◆ **Excerpt to read**:
┌────────
Ken Hively / Los Angeles Times
North side of the 7000 block of Hollywood Boulevard
You may not know Diane Warren’s name, but if you listened to pop music in the 1990s, you know her songs. She penned such hits as “Un-Break My Heart” for Toni Braxton, “Because You Loved Me” for Celine Dion, “I Don't Want to Miss a Thing” for Aerosmith and “How Do I Live” for both LeAnn Rimes and Trisha Yearwood.
“The thrill is in sitting down with a blank piece of paper and coming up with ideas and then seeing someone in the car next to you at a stoplight listening to your song on the radio,” she told The Times’ Robert Hilburn in 1998. “I'll honk at the stoplight and yell, 'I wrote that.' I've done that a bunch of times. Mostly people go, 'Yeah, sure,' but sometimes people actually believe me.”
└────────
◆ **Rows**:
┌────────
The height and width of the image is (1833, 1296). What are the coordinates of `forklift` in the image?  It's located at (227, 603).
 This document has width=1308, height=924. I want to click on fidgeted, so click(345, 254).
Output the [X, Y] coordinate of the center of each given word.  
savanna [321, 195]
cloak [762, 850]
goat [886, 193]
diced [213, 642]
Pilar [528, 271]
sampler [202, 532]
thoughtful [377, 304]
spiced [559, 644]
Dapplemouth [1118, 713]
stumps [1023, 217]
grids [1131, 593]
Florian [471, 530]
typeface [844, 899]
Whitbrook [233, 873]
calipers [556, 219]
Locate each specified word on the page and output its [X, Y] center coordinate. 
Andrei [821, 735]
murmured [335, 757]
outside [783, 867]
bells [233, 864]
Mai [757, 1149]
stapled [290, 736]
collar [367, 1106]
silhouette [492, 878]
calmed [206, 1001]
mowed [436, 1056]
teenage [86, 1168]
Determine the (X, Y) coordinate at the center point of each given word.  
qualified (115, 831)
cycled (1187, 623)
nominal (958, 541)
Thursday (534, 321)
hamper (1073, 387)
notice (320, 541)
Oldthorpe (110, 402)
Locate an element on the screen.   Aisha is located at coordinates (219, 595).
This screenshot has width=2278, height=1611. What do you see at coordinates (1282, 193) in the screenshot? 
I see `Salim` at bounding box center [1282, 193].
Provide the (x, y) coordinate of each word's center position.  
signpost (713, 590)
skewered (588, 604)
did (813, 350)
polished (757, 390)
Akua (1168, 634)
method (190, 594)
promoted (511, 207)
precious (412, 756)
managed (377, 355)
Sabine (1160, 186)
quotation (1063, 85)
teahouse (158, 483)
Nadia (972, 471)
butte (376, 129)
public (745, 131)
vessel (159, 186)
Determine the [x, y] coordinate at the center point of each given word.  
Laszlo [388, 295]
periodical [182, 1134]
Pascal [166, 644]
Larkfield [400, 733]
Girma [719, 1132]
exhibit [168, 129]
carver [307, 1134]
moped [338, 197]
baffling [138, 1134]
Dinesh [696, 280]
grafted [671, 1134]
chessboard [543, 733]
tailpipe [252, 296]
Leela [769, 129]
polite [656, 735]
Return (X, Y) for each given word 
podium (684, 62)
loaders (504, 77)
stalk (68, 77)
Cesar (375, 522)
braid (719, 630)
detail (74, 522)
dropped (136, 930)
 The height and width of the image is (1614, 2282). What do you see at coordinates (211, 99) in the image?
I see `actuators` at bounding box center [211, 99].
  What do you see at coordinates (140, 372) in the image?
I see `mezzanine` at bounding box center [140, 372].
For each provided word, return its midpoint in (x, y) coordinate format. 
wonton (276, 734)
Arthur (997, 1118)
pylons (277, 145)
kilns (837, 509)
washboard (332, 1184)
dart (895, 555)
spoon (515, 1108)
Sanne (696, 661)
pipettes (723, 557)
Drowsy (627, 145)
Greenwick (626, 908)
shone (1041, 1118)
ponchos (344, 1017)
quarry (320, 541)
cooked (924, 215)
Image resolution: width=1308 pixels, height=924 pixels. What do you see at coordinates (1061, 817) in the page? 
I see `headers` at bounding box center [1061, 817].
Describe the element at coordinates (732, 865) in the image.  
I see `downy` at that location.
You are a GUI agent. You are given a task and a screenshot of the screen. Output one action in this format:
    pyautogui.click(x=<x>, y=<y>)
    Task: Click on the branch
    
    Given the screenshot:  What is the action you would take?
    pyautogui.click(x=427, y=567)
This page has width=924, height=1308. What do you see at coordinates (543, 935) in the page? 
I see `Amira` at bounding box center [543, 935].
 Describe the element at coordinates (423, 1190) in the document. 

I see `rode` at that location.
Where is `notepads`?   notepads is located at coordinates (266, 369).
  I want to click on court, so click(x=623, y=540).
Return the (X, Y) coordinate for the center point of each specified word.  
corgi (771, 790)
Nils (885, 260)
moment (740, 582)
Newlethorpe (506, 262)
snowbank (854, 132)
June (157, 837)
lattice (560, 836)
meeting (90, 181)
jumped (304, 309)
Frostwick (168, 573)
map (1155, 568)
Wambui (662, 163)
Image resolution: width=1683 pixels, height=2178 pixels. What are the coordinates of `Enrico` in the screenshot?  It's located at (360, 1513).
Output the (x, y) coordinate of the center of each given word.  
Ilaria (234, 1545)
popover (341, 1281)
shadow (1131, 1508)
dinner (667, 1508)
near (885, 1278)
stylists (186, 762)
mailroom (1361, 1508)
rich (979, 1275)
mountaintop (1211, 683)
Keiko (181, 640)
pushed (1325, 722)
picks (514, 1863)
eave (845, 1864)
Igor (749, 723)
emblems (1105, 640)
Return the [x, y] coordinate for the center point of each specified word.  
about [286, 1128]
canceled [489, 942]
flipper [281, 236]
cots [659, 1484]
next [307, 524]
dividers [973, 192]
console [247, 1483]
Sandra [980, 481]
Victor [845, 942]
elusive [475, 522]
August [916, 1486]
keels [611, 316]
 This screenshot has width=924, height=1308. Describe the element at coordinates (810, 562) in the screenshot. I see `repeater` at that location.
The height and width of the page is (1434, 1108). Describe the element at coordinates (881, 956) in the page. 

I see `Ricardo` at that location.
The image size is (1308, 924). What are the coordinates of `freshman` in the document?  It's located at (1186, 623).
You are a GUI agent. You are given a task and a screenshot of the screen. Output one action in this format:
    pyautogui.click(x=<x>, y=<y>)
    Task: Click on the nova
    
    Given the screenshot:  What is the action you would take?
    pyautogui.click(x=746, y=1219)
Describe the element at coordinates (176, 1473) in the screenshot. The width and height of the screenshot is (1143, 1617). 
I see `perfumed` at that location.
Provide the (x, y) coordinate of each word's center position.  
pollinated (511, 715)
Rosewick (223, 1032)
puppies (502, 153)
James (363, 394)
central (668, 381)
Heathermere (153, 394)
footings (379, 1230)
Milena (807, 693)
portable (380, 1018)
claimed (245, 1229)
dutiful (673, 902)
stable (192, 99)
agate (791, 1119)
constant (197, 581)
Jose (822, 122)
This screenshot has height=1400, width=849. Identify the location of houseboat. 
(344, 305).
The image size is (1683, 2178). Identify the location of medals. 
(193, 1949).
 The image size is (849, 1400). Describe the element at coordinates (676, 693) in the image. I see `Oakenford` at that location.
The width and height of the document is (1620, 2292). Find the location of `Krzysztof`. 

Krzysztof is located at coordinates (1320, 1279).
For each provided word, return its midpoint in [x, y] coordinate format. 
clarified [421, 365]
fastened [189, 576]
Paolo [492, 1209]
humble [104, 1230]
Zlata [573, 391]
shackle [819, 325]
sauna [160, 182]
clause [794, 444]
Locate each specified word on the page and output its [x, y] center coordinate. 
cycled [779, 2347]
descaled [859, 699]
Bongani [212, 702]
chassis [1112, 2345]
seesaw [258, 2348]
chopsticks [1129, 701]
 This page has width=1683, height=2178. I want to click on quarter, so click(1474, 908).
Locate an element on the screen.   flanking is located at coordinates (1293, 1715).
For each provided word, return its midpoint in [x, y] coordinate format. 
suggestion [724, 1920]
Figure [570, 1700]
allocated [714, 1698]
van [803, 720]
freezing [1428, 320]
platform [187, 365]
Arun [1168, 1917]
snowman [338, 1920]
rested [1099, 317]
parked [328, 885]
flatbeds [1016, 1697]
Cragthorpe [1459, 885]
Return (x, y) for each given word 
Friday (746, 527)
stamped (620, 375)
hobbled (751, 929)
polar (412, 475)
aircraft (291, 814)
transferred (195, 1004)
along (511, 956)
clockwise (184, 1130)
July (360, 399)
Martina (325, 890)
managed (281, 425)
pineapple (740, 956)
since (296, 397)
└────────
◆ **Exercise**: In the text about Diane Warren, which singer recorded "Because You Loved Me"?

◆ **Problem solution**: Celine Dion